Add TypeWell to your feed

Byword: A blog by and for the TW community

The Magic Behind the TypeWell Dictionary (Part 2)

If you use social media, you might have seen TypeWell send out the occasional “thank you” to a transcriber who submits a new word that came up in one of their classes. This is a continuation of last week’s interview with Steve Colwell, who explained what makes the TypeWell abbreviation system so unique, and how he went about expanding the dictionary to over half a million words.

When someone sends TypeWell a word suggestion, how do you go about determining whether to include it in the dictionary?

I personally look up each word in a variety of dictionaries to try to verify that it's a real word. Over the years I've developed quite an interest in words, so I'm a fan of several word-of-the-day lists too, so I can usually tell pretty quickly what's up with a word. 

Sometimes the "word" is really a misspelling or lesser usage of the proper word, and I'll discuss those with the submitter to decide what to do. Even if a word is "improper", we'll often include it in the dictionary because if a teacher says an improper word, well, you need to capture that. So improper words are a feature, too.

What’s an example of an “improper” or grey-area word?

Let's see, an example of an improper word — well, this is the sort of thing: copaceticness. That's not a word, but someone might use it as a form of copacetic, which means something is “OK”. We tend not to add words like that to the dictionary unless people really use it occasionally. 

Dictionary

There's a large grey area of semi-words, with fuzzier boundaries than one might think. We have 500,000 words, and probably at least that many additional grey-area words that we've pruned to keep the dictionary high-quality. So often, a newly requested word is already in our grey-area list and I just have to move it — along with its plural, variations with -ity and -ness and other endings — to the main dictionary.

Any dictionary updates are all rolled together into the next TypeWell revision so everyone gets it right away. 

If you type a real word, TypeWell won't mess with it.

How do you “teach” the TypeWell dictionary a new word in all its variations? 

We include each separate variation of a word as a separate "word" in the dictionary. In the old days we auto-generated words with different endings, but now every variant is individually required to have some frequency of occurrence in the database. That has made the dictionary a lot more accurate. 

What are some examples of a dictionary “bug” and how do you find and fix them?

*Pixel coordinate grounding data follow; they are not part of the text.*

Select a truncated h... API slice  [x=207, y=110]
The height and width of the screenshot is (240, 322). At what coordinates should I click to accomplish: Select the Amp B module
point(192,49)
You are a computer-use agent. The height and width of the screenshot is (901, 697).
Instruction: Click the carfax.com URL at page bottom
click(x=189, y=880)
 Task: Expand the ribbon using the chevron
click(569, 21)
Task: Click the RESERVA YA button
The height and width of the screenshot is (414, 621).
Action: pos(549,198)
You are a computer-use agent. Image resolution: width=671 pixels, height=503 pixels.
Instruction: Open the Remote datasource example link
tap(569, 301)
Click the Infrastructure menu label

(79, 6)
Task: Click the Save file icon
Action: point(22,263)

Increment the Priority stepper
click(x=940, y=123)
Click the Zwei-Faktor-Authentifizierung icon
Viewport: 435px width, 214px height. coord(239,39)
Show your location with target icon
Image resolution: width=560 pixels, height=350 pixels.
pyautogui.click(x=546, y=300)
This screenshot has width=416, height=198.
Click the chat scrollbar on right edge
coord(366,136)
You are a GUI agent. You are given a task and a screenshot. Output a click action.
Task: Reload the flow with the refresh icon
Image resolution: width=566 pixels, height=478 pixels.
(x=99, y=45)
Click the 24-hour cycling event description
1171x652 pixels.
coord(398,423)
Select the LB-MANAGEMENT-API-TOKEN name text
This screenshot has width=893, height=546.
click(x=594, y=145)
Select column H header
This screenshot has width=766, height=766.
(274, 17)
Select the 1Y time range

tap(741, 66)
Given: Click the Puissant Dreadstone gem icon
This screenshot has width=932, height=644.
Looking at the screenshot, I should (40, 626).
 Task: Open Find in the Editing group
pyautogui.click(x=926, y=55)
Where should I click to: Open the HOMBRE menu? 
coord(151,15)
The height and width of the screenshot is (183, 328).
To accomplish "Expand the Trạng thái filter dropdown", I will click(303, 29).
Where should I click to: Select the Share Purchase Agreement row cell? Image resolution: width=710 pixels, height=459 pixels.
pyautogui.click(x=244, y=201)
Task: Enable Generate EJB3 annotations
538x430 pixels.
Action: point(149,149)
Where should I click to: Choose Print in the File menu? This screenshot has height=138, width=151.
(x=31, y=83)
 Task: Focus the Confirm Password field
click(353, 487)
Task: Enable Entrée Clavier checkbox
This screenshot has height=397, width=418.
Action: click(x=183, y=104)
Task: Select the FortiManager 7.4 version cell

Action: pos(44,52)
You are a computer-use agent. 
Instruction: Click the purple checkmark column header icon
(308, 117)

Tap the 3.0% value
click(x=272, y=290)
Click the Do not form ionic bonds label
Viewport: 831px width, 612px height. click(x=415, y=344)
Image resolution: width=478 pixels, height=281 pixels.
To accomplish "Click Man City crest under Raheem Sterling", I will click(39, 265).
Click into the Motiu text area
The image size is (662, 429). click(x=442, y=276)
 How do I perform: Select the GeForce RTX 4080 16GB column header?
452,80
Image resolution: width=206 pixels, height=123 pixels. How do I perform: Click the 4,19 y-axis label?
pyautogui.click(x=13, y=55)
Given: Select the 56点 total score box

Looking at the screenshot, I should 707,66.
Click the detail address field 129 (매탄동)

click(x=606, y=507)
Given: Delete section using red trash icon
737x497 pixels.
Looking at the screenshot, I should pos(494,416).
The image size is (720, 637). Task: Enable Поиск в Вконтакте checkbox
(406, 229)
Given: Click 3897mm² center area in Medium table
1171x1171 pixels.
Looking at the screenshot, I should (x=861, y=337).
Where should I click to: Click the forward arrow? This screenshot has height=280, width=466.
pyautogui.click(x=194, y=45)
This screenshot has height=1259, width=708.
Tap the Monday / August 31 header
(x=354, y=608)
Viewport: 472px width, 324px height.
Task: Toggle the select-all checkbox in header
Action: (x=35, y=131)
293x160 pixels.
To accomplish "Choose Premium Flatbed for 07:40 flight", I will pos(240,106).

That's a big topic since there are many different kinds of issues, but one example is a word that is in the dictionary and shouldn't be. For instance, it might have PowerPoint and powerpoint, with different capitalizations. Which is right? If both are right, should we have both in the dictionary and let people comma-cycle from one to the other? It can be tricky because we need a solution that's very flexible so it works for many different ways of using TypeWell.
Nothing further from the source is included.